▸ WORK INSTRUCTION
From the line containing "The height and" through the last line of the entries below, transcribe each line exactly, excluding any picture.

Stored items
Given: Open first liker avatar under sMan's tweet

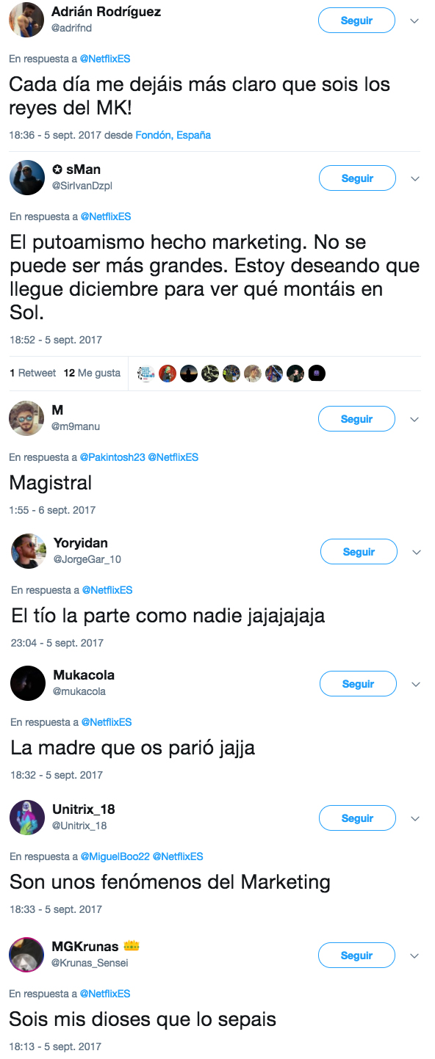Looking at the screenshot, I should pos(146,373).
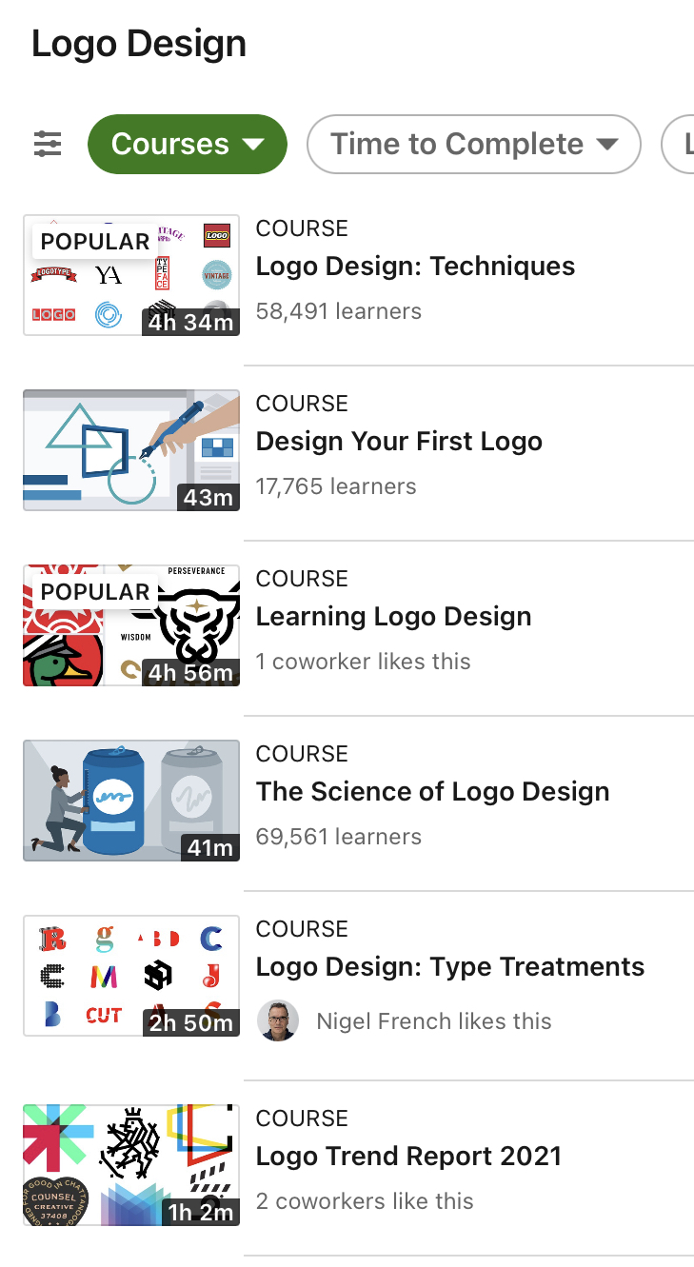
Task: Click the Design Your First Logo thumbnail
Action: 130,450
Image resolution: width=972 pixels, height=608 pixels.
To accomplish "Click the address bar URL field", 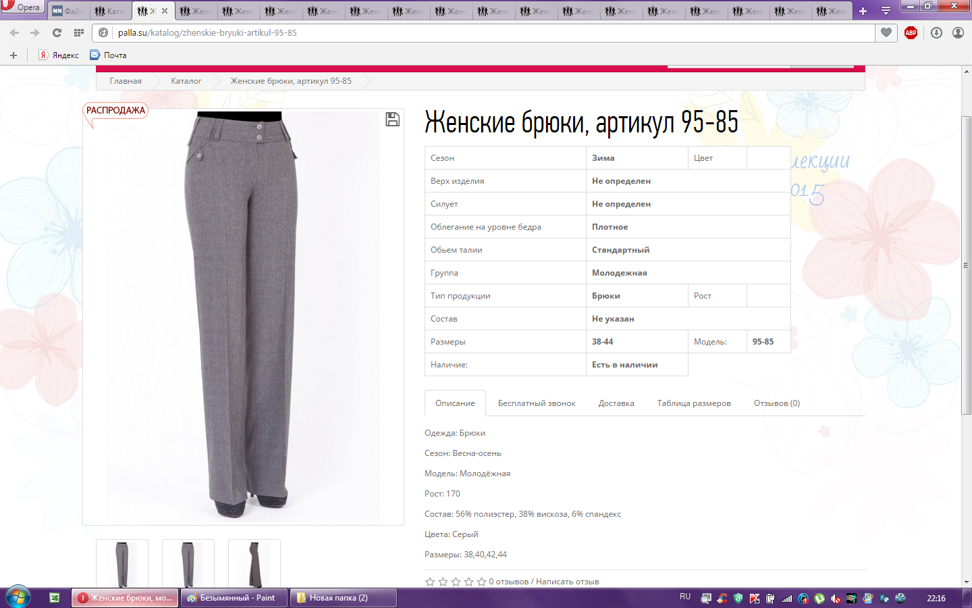I will [x=473, y=32].
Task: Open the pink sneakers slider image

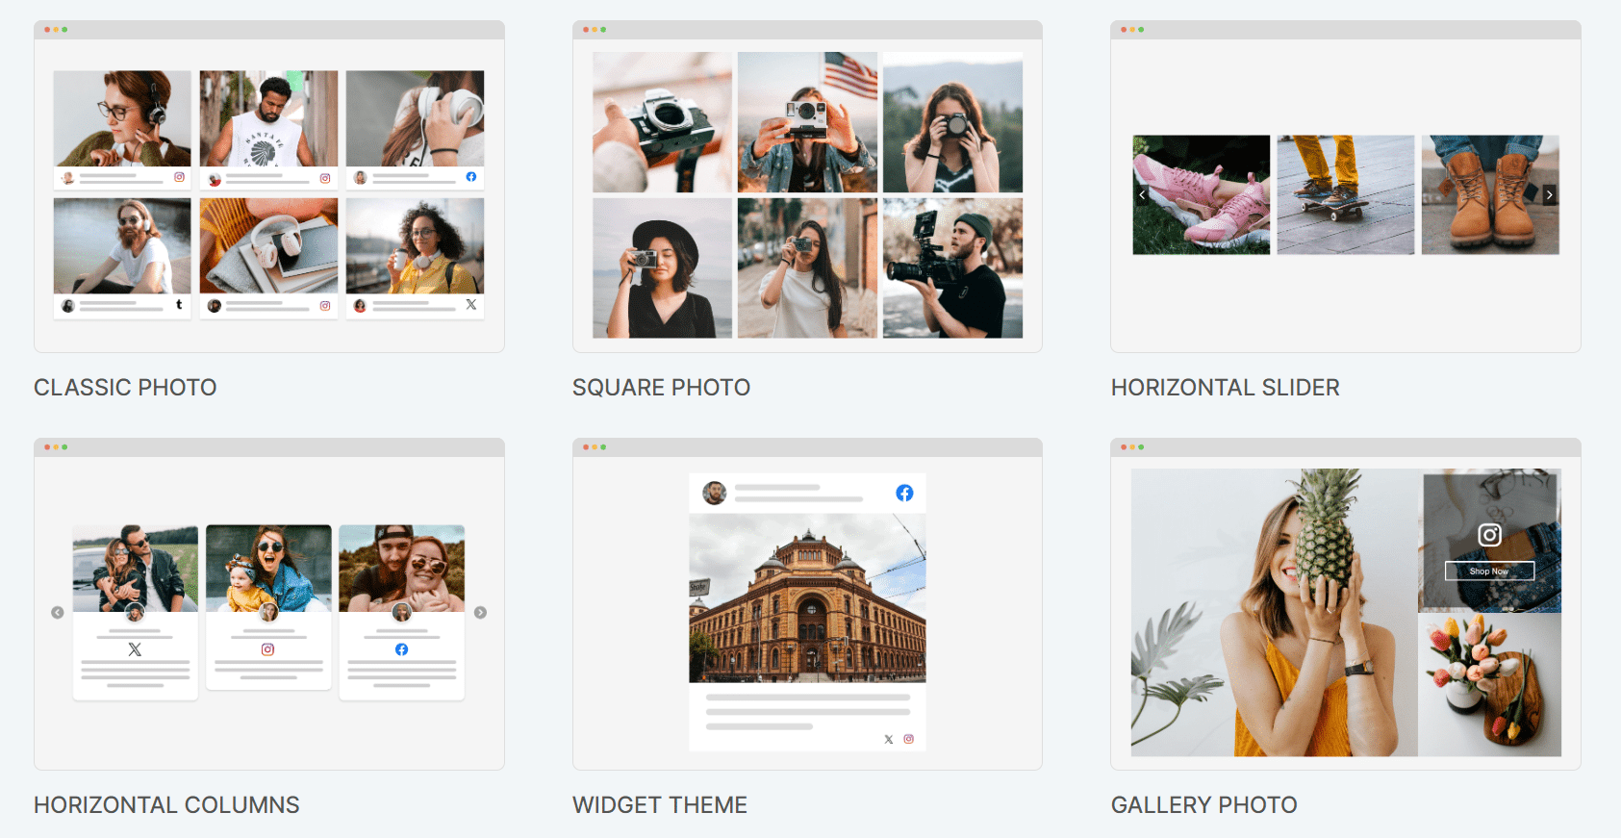Action: pyautogui.click(x=1202, y=194)
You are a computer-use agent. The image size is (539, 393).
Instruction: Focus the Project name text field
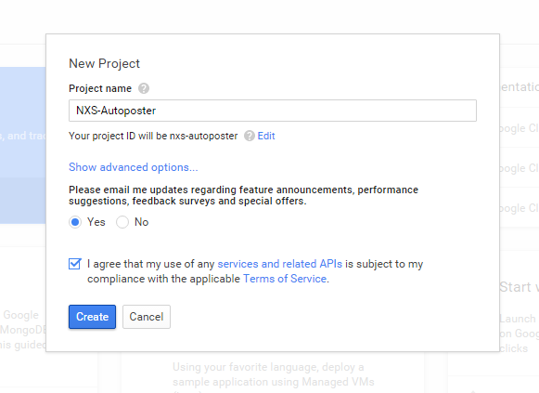coord(273,111)
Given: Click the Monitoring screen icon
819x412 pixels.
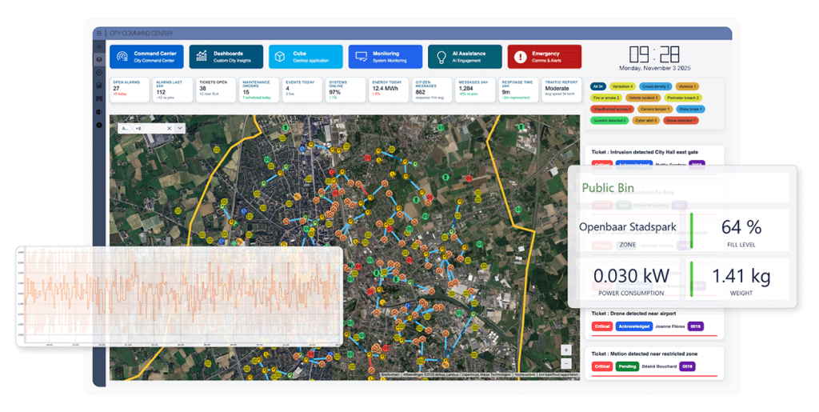Looking at the screenshot, I should point(361,57).
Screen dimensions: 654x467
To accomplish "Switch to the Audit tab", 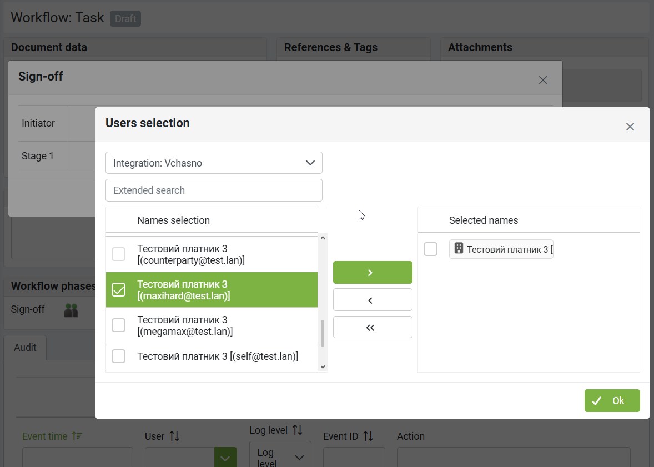I will [25, 348].
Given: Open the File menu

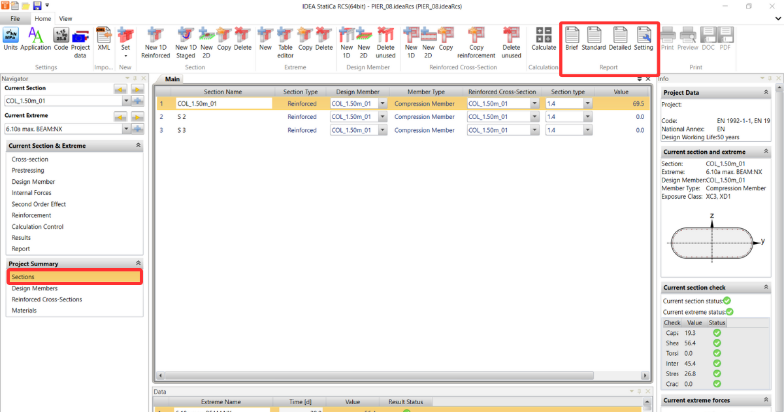Looking at the screenshot, I should pyautogui.click(x=14, y=18).
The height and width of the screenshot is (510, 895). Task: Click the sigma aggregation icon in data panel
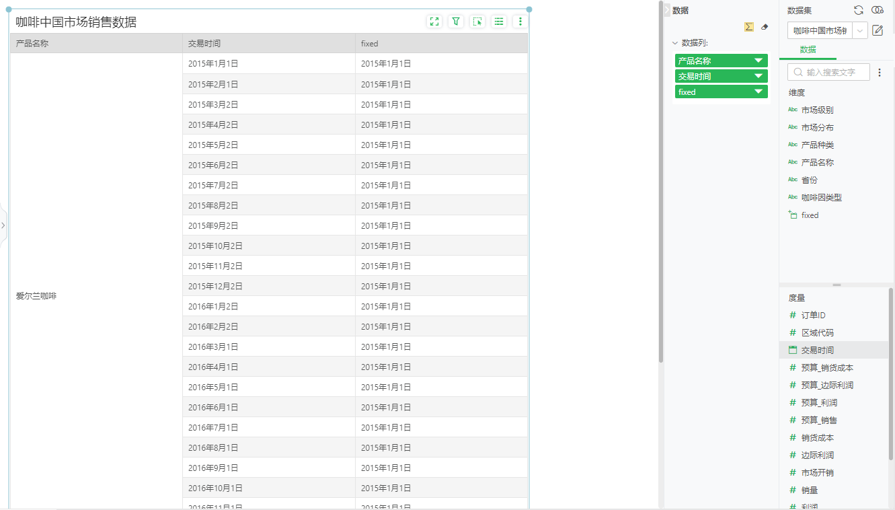748,26

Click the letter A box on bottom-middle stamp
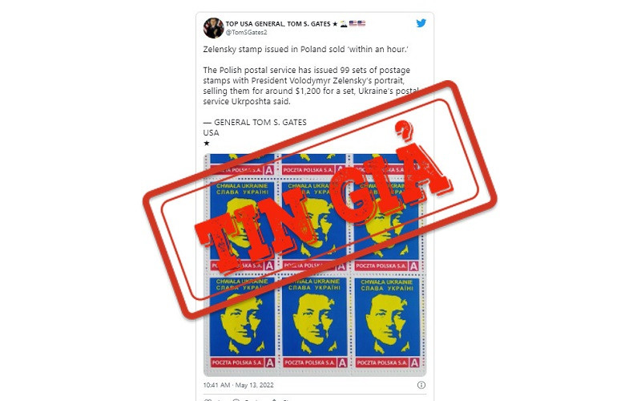click(342, 363)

▸ ANSWER FOR THIS EXERCISE
The height and width of the screenshot is (510, 895). Task: Click the sigma aggregation icon in data panel
748,26

Click the letter A box on bottom-middle stamp
click(342, 363)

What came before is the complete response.